Fraser Sherman has been published in New Myths, Abyss & Apex, Drabblecast and multiple anthologies. He’s the author of five published film reference books and a veteran of community theater.


Backstage with the Hypothetical Dead

by Fraser Sherman


The first time I saw the ghost was backstage during the Sunday matinee of Chapter Two. Assuming it really was a ghost. Even if it was, I’m not sure what happened made any sense. But I saw something or someone, and it changed me, so there you are, I guess.

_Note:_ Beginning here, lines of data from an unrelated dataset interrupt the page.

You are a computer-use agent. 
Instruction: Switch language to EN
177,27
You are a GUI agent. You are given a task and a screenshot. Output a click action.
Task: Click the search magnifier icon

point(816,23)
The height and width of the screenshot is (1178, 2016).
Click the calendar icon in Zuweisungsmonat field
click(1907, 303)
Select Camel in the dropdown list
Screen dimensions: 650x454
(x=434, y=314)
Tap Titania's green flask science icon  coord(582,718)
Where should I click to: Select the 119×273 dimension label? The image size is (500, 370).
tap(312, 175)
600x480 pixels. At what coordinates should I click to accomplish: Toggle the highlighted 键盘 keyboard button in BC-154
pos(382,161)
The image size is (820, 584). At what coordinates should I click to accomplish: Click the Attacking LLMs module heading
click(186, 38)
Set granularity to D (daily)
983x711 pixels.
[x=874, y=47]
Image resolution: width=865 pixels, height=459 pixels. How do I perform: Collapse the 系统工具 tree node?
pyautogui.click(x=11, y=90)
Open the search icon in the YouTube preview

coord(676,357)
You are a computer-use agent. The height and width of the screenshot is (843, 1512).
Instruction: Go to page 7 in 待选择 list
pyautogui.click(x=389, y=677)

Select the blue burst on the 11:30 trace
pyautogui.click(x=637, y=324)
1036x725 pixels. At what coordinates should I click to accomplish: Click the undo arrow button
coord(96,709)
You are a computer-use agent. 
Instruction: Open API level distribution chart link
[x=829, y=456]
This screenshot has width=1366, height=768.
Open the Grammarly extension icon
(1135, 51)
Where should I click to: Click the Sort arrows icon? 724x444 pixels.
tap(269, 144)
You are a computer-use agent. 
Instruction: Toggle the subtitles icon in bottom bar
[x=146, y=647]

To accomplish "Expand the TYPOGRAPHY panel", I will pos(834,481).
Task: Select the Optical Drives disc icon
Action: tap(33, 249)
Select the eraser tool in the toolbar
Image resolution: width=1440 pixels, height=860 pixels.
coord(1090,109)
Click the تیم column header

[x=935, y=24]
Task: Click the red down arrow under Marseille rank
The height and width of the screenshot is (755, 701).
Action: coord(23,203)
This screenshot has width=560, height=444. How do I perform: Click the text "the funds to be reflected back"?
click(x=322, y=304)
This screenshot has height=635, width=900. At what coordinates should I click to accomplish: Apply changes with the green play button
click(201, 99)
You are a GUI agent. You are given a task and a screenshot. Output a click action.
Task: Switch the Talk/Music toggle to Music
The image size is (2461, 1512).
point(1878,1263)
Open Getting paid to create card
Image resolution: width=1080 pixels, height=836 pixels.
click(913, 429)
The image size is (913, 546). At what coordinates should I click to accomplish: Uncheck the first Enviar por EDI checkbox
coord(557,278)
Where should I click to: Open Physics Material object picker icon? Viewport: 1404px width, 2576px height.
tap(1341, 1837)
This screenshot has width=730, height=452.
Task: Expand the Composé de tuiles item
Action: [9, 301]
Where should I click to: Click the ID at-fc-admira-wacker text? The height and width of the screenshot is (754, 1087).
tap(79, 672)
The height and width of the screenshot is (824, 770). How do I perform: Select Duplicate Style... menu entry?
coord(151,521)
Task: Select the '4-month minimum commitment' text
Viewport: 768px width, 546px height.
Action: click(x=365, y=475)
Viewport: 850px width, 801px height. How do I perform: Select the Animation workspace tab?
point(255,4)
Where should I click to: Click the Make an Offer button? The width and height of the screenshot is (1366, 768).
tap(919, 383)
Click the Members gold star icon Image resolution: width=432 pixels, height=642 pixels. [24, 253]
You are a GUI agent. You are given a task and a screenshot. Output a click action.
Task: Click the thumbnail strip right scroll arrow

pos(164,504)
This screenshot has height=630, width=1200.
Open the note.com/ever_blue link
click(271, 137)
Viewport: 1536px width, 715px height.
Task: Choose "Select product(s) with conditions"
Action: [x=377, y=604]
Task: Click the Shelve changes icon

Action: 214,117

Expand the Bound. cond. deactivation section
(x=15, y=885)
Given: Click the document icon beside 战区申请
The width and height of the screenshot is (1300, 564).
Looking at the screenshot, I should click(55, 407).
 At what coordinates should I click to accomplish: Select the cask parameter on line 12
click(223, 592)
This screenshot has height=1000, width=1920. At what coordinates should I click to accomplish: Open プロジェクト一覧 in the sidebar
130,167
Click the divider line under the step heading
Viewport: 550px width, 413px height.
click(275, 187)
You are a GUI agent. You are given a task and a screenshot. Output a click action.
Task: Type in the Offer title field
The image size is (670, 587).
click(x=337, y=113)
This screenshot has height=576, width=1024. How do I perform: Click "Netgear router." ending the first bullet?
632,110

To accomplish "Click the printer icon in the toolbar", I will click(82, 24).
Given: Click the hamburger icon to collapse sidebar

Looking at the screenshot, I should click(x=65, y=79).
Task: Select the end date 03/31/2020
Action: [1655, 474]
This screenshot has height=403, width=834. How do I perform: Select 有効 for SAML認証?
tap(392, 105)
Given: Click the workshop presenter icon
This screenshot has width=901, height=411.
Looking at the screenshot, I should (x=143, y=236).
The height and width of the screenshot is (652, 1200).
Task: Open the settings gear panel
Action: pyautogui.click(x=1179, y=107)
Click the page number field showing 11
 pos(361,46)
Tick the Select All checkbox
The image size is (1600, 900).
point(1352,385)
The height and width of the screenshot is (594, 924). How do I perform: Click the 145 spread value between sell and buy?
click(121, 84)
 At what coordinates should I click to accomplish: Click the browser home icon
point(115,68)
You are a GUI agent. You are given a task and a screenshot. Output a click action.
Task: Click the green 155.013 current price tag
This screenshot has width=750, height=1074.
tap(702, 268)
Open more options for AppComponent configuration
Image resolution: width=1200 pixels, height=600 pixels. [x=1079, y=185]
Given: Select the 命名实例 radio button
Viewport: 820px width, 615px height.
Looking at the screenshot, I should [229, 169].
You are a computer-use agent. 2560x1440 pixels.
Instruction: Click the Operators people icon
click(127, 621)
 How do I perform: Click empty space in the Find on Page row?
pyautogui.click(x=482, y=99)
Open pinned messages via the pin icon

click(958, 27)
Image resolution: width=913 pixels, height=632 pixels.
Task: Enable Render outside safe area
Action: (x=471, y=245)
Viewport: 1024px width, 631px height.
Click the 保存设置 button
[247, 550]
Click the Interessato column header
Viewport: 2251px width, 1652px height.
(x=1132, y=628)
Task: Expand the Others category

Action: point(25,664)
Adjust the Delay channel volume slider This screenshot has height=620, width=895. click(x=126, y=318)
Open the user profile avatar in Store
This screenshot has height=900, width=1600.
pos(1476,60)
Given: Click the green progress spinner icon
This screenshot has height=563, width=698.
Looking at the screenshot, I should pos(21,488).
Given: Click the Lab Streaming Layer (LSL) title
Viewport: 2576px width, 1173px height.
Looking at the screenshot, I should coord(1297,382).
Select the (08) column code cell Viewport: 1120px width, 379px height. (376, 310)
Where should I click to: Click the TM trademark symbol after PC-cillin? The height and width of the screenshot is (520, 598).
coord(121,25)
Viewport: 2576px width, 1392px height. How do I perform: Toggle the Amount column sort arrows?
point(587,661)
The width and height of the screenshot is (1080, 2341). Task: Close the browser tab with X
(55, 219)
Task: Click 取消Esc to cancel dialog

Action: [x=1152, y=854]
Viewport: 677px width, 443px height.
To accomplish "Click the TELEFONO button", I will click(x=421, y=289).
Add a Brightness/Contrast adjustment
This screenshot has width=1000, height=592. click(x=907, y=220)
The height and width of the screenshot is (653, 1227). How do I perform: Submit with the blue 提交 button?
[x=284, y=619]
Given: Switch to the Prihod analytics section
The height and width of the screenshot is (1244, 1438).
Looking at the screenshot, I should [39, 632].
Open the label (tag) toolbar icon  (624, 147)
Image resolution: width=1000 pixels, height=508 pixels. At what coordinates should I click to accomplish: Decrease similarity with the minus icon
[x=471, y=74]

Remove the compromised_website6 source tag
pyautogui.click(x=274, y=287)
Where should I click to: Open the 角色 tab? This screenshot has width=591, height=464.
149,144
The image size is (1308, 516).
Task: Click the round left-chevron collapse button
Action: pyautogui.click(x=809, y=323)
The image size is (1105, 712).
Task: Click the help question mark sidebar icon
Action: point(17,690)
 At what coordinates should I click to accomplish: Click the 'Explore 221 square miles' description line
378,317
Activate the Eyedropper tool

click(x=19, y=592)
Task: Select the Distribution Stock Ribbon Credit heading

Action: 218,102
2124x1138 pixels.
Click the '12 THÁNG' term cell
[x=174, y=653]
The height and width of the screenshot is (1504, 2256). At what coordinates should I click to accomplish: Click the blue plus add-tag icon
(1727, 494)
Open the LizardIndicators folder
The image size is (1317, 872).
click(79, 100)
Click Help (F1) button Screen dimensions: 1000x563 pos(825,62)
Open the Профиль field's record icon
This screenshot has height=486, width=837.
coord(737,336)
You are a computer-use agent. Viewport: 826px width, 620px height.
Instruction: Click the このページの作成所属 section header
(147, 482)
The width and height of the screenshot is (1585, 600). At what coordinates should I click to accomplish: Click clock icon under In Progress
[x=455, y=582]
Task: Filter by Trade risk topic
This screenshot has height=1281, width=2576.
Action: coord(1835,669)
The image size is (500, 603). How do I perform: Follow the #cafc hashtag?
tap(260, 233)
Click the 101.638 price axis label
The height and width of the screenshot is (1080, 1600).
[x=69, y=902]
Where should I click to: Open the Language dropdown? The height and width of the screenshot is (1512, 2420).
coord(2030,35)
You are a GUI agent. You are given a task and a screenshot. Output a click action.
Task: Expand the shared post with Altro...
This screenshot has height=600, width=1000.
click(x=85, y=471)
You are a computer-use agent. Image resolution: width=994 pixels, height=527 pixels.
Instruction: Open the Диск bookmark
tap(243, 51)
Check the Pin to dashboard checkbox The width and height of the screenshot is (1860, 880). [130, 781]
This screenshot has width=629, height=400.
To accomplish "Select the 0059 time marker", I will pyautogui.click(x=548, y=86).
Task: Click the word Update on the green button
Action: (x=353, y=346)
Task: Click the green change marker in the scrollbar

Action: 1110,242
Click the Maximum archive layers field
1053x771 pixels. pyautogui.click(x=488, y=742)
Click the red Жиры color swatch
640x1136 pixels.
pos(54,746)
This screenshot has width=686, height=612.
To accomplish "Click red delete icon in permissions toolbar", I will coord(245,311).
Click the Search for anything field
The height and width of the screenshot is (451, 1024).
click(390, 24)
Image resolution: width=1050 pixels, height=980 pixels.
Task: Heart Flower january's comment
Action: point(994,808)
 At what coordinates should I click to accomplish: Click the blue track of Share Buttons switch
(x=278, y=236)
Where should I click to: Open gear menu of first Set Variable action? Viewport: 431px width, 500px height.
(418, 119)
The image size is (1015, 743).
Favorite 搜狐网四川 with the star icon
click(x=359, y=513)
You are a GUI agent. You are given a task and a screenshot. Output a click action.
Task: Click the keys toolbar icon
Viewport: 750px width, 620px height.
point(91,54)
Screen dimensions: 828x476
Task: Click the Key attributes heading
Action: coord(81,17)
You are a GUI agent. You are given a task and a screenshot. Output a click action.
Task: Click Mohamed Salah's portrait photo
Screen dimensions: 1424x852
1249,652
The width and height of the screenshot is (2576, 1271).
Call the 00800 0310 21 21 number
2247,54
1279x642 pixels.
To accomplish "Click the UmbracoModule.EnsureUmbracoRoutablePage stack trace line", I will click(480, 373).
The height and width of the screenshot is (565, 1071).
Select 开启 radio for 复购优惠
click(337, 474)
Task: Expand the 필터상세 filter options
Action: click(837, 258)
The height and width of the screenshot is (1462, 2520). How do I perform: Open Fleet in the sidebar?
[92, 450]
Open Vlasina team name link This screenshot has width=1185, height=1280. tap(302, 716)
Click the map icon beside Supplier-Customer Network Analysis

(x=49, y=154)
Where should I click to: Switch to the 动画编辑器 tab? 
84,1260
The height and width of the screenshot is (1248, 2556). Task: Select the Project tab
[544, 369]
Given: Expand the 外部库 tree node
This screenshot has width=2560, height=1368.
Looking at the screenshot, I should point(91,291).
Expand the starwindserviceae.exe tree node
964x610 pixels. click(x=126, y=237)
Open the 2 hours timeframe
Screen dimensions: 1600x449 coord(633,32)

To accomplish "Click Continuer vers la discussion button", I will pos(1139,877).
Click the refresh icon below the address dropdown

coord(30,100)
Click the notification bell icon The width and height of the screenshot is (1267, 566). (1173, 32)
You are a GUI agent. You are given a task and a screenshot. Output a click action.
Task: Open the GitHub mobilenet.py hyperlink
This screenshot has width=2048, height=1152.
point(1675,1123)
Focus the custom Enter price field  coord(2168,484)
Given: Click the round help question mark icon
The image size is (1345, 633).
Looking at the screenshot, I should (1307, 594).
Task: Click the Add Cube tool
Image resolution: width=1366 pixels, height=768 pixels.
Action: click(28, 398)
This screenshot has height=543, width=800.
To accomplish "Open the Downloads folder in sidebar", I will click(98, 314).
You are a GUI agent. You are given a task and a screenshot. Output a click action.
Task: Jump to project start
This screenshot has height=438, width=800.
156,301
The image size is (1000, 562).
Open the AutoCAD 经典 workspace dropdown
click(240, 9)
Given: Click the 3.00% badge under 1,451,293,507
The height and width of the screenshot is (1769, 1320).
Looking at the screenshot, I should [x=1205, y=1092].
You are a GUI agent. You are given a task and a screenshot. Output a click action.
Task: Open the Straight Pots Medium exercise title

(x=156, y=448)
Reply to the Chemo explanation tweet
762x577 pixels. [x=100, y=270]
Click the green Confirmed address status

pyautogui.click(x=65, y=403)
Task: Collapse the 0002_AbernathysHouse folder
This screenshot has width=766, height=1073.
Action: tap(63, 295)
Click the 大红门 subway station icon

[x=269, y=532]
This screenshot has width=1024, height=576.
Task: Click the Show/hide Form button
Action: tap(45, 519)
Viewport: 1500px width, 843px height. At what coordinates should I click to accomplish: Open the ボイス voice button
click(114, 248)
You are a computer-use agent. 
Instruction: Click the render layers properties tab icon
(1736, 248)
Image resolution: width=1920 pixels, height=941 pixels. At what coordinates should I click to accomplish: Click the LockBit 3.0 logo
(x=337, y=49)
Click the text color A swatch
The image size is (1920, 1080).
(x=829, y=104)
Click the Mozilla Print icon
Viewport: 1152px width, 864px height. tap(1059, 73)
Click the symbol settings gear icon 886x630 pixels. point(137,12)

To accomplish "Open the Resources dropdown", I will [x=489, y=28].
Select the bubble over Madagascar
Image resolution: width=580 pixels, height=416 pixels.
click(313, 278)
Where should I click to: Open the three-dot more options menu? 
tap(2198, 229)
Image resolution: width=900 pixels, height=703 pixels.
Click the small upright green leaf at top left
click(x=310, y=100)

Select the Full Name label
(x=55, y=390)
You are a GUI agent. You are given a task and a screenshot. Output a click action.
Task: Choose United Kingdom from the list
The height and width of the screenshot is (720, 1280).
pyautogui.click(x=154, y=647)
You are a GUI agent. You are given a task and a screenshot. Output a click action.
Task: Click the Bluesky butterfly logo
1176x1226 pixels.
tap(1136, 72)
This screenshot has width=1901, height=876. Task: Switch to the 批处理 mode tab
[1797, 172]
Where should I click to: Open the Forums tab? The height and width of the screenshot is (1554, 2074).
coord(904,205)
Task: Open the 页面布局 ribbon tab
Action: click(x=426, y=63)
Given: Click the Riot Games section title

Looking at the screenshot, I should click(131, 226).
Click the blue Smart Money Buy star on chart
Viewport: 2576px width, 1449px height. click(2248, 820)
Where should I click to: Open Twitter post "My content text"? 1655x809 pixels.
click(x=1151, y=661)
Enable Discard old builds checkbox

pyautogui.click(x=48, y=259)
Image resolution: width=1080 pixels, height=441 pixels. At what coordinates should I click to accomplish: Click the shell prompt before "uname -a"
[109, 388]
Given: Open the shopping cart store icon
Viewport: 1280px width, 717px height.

It was March of my second year with Curtains Up, the community theater group I’d fallen into after my starter marriage went belly up. Chapter Two opened our season — Neil Simon always gets audience butts in seats — and I’d volunteered to chair props. Outside of finding a typewriter for George’s apartment — we were doing it as a period piece — it wasn’t a demanding gig. I had nothing to do second act, so when the ghost appeared I was just sitting by the props table, listening to the actors argue.

It’s the moment when all the shit in George and Jenny’s marriage comes to a head: she wants happiness, he doesn’t see the point in trying for it after losing his first wife. I can totally understand that: more than a year after JJ walked out, I didn’t see much point in looking for it either. Seriously, how many people find happiness and keep it? True, George finally decides he’s wrong, but I’m not so sure.

Al and Harriet totally rocked the scene but I’d heard it enough times that my mind started to wander. Otherwise I wouldn’t have noticed someone standing stage left, behind the wall of George’s stage kitchen, a dark figure visible in the slit of light knifing between two flats.

This was not good. Nobody should be backstage left but me and Joe, the assistant stage manager, and this guy was way too skinny for Joe. I headed over fast to see who it was and why the hell he was there.

In hindsight, his staying a dark figure as I drew closer, no details visible, should have clued me in, but I was too tense to think. When I reached him, I tapped him on the shoulder… and my hand passed through.

He turned around with my arm midway into his ribs. A shadow with a head and limbs and a torso, and a blank oval where his face should be.

I still think screaming “What the fuck!” was understandable but nobody else agreed at the time.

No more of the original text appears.